By Alice Kelly, Head of Research and Production, CeFPro
Operational risk as a remit continues to expand and develop beyond the traditional scope, with the inclusion of technology, vendor & third party risk, fraud and cyber risks. It is more important than ever to ensure industry professionals are keeping up with the threat landscape and developing skills to manage operational risk and the broadened remit it now encompasses.
The Center for Financial Professionals conducted extensive research ahead of the highly anticipated 8thAnnual Risk Americas Convention, drawing upon industry expertise with the Blue Ribbon Advisory Board, and conducting one on one interviews with 60+ industry experts to gain an understanding of what lies ahead.
The research was divided into 4 main subject groups; Market trends, innovation in risk management, model risk management and operational risk.
These main headings form the streams at the Risk Americas convention, and will form the headings for this 4-part series reviewing the results of the research.
Part 2 of 4 draws attention to operational and enterprise risk management and the key trends across the industry.

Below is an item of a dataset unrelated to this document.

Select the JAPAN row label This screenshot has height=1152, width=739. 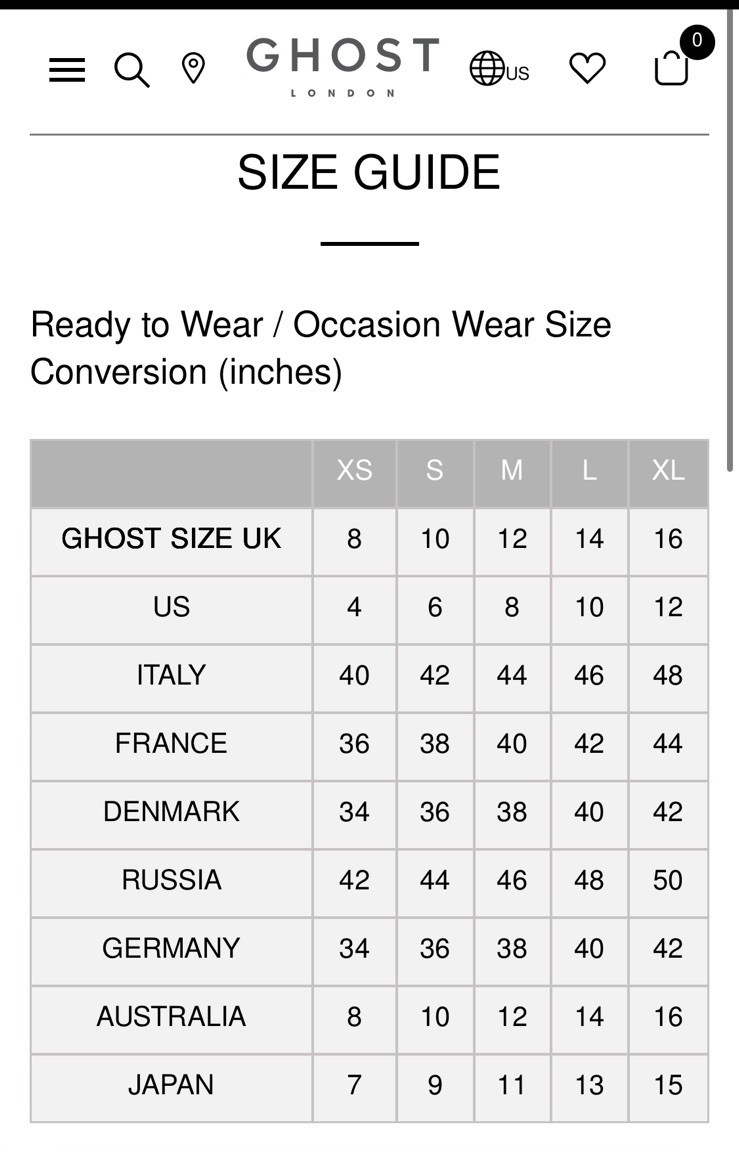pos(171,1084)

One of the key areas continually evolving as a subset of operational risk is that of vendor and third party risk. As the threat landscape continues to develop, it remains critical that institutions develop practices and ensure effective controls to understand and manage their vendor and third party risks. As with any area across the industry, technology advances have changed the way institutions manage their risks, both from an automation and efficiency standpoint, but also opening up new vulnerabilities. Institutions face the added pressure of understanding technology advances both internally and externally across their vendors and third parties to ensure effective controls and oversight, whilst ensuring up to date technology offerings for customers. The industry continues to grapple with concentration risk both in uses of third parties, but increasingly across the supply chain, with many third parties increasing concentration by outsourcing to the same companies. It is more important than ever that institutions understand their supply chain and where their third parties are outsourcing services to ensure security and robust oversight. Many are drawing experience from other industries, with areas such as retail and leveraging oversight technology used to manage supply chain to track and source all products. Vendor and third party risk continues to increase in complexity and regulators increase pressure to ensure effective oversight, it is critical that the risks are managed with dedicated experts.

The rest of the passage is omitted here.